The study, which focused on transmission in metropolitan areas, found that social distancing measures adopted throughout the nation after March 15 “effectively reduced rates of COVID-19 transmission.”
The researchers estimated that had the measures been instituted just one week earlier that the U.S. may have avoided more than 700,000 confirmed cases of the virus and as many as 35,927 deaths that it caused.
The researchers also estimated that if lockdown measures were instituted as early as March 1, approximately 54,000 fewer people would have died by May 3.
“It’s a big, big difference. That small moment in time, catching it in that growth phase, is incredibly critical in reducing the number of deaths,” Jeffrey Shaman, an epidemiologist at Columbia and the leader of the research team, told The New York Times, which first reported on the study.
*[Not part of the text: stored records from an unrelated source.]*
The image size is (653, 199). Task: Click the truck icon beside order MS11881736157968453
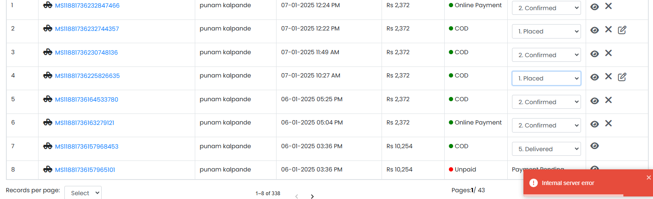[48, 146]
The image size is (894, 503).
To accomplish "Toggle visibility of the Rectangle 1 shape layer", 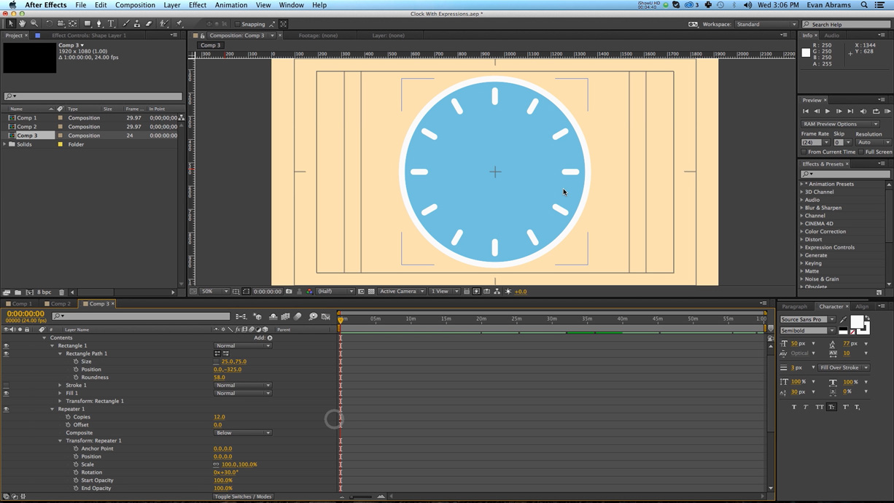I will 7,346.
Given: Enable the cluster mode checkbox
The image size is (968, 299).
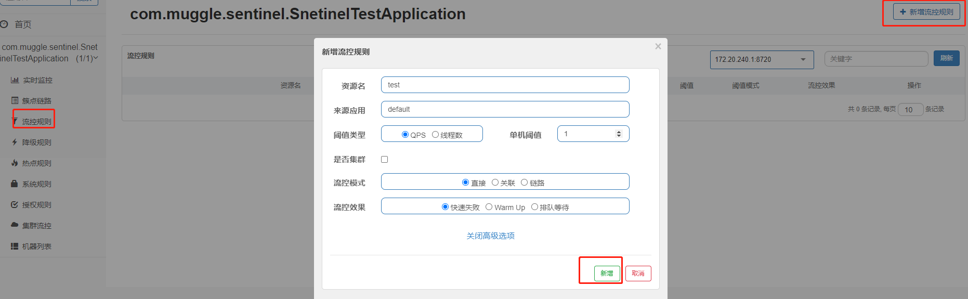Looking at the screenshot, I should (x=385, y=159).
The study’s authors said that their findings were based on counterfactual simulations in which the sequence of transmission rates between March 15 and May 3 were shifted back one and two weeks, respectively. The models they used assessed how social distancing slowed the spread of the disease after mid-March and looked into how lockdown measures could have impacted the spread of the disease earlier.
The authors acknowledged that counterfactual experiments are based on hypothetical assumptions and that implementing quarantine measures is complicated by general uncertainty and economic concerns, among other things. But they emphasized that the findings highlight “the dramatic effect that early, coordinated interventions have on the COVID-19 pandemic.”
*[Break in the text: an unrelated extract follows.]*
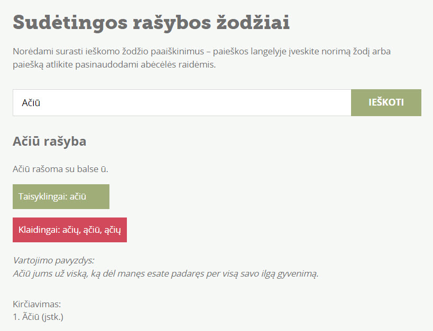Click the "Kirčiavimas:" label
The image size is (433, 331).
(x=37, y=304)
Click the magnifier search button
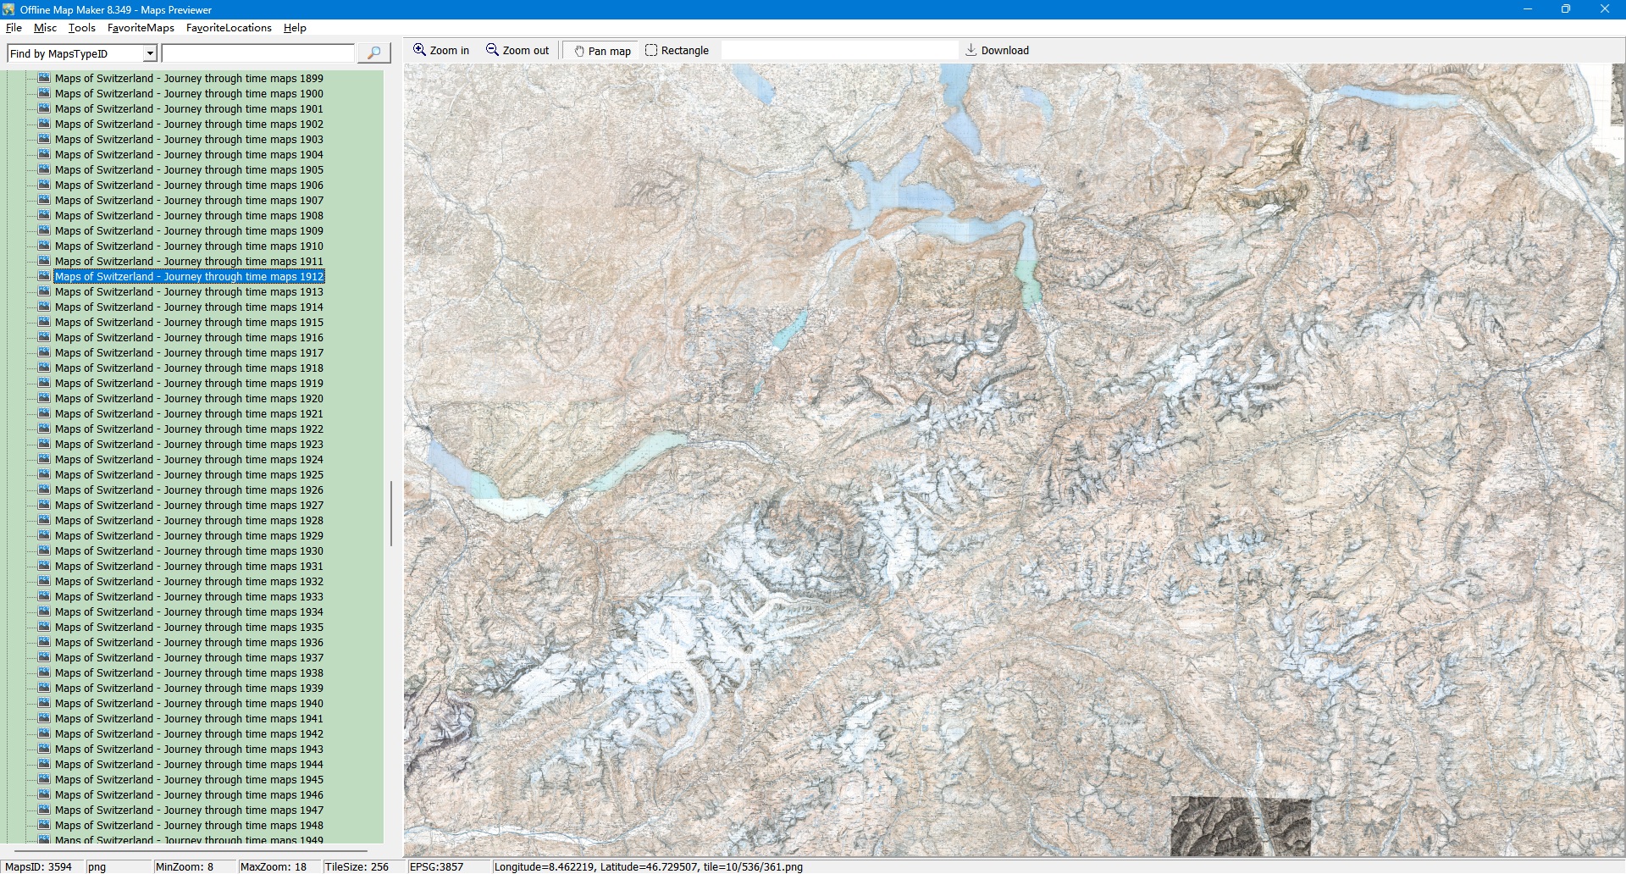 373,53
They also said that “rapid response” is critical to avoid new waves of infections as states throughout the U.S. begin to gradually reopen.
As of Thursday morning, the U.S. had reported more than 1.5 million confirmed cases of the coronavirus and roughly 93,000 deaths caused by it, according to data compiled by Johns Hopkins University.
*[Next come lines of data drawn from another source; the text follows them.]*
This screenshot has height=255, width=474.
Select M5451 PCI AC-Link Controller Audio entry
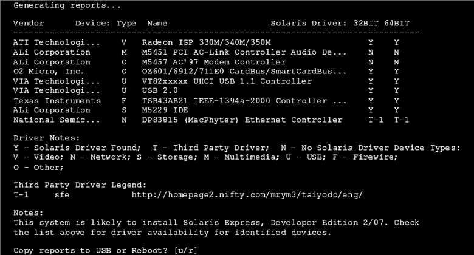[x=244, y=52]
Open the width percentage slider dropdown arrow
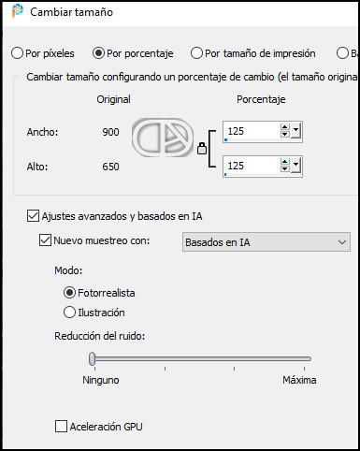This screenshot has height=451, width=360. click(295, 131)
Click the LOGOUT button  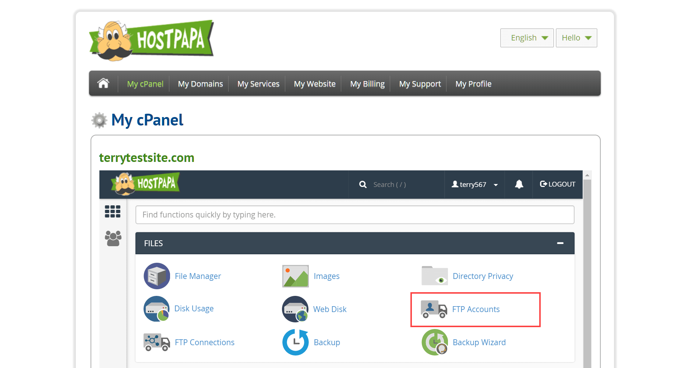pos(558,184)
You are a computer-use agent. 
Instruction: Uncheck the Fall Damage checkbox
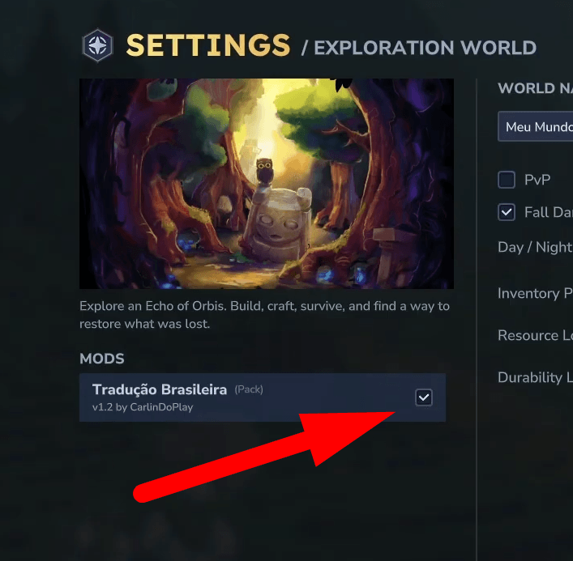point(506,212)
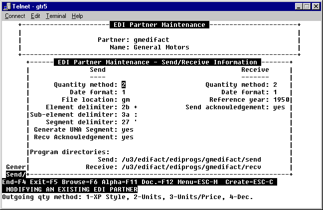Screen dimensions: 323x210
Task: Select the Send Date format value
Action: [124, 92]
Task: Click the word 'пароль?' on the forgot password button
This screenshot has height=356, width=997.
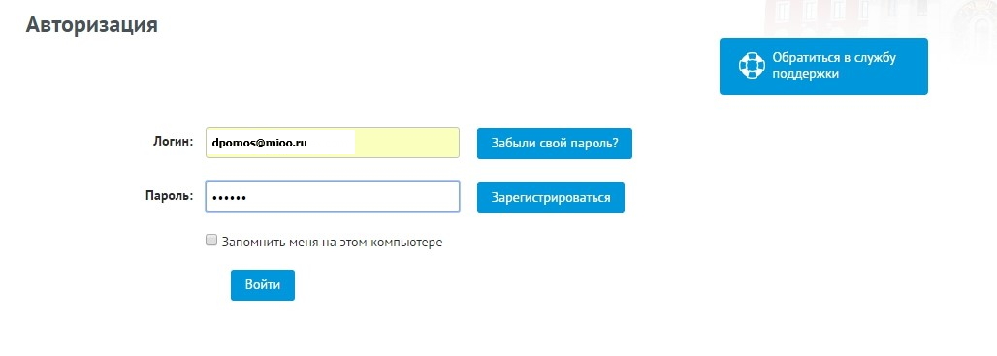Action: pos(597,143)
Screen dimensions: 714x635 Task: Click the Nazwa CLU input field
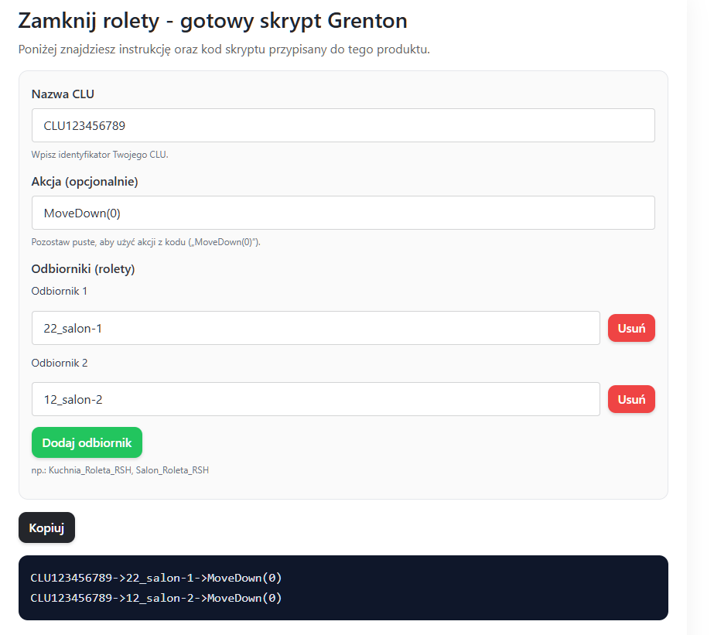click(343, 125)
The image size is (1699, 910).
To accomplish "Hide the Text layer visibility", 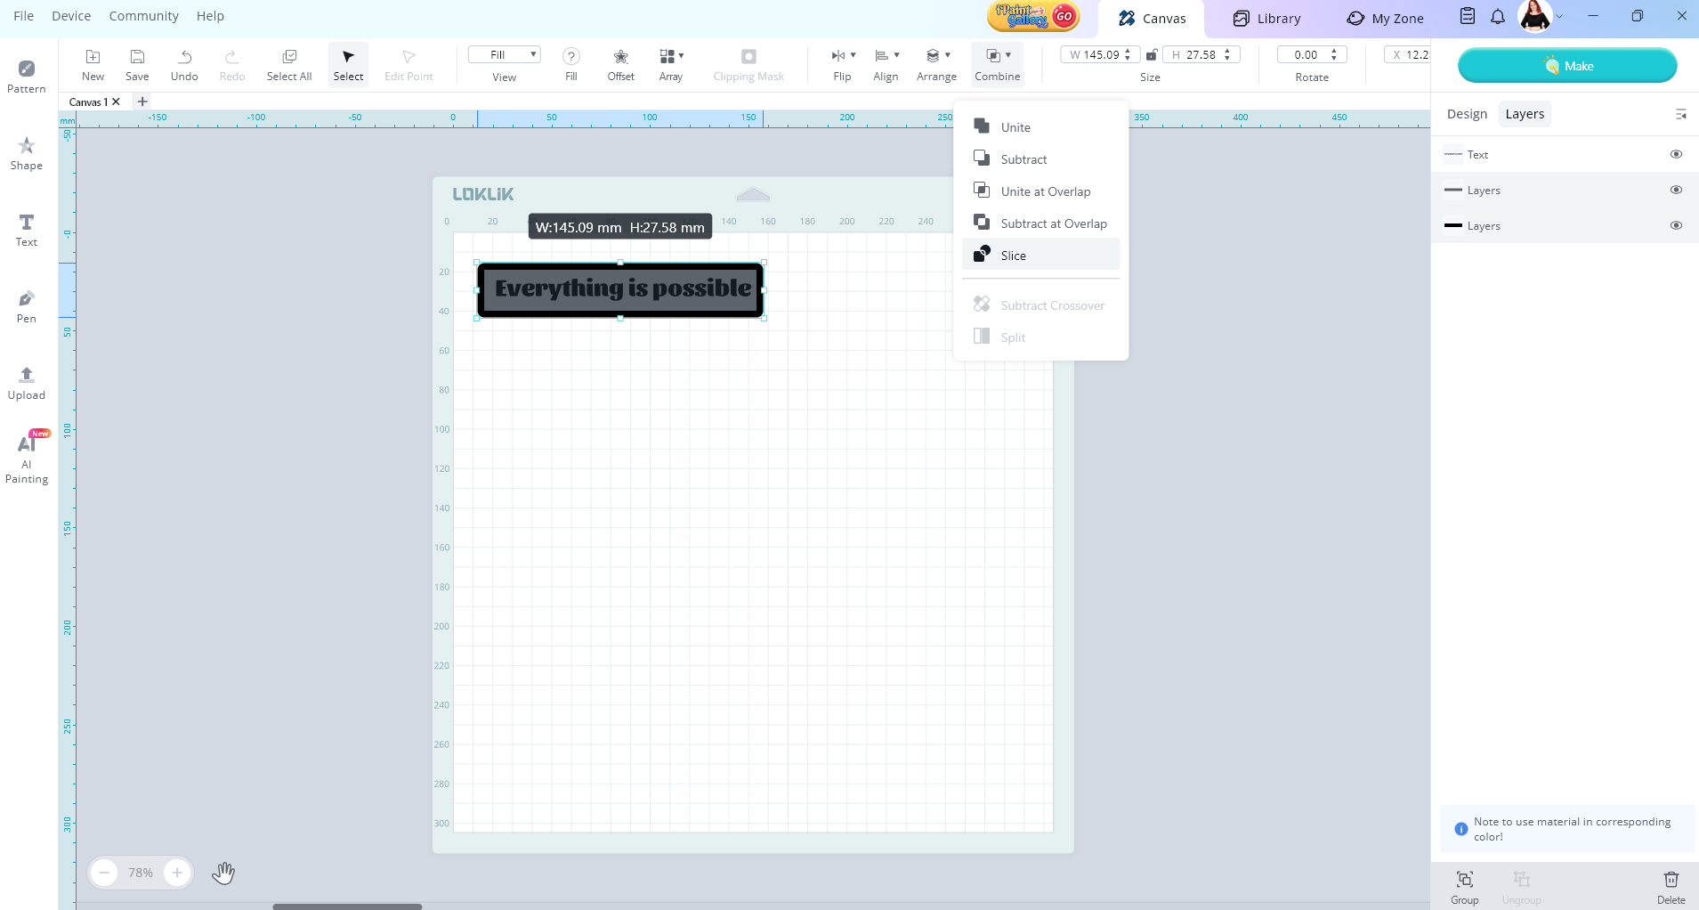I will click(x=1676, y=154).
The study comes as President Trump and his administration have faced scrutiny throughout the outbreak from Democratic lawmakers and the leaders of some states over the initial handling of the pandemic. Trump in February downplayed the severity of the disease, suggesting that it would disappear like a “miracle.”
Trump has repeatedly defended his administration’s response, often touting his move to restrict travel from China in January as a move that slowed the disease’s spread. After the study’s release, the White House renewed its criticism of China and the World Health Organization (WHO), claiming that a failure to be transparent in the outbreak’s early stages cost lives.
“What would have saved lives is if China had been transparent and the World Health Organization had fulfilled its mission,” White House spokesman Judd Deere told The Washington Post. “What did save American lives is the bold leadership of President Trump.”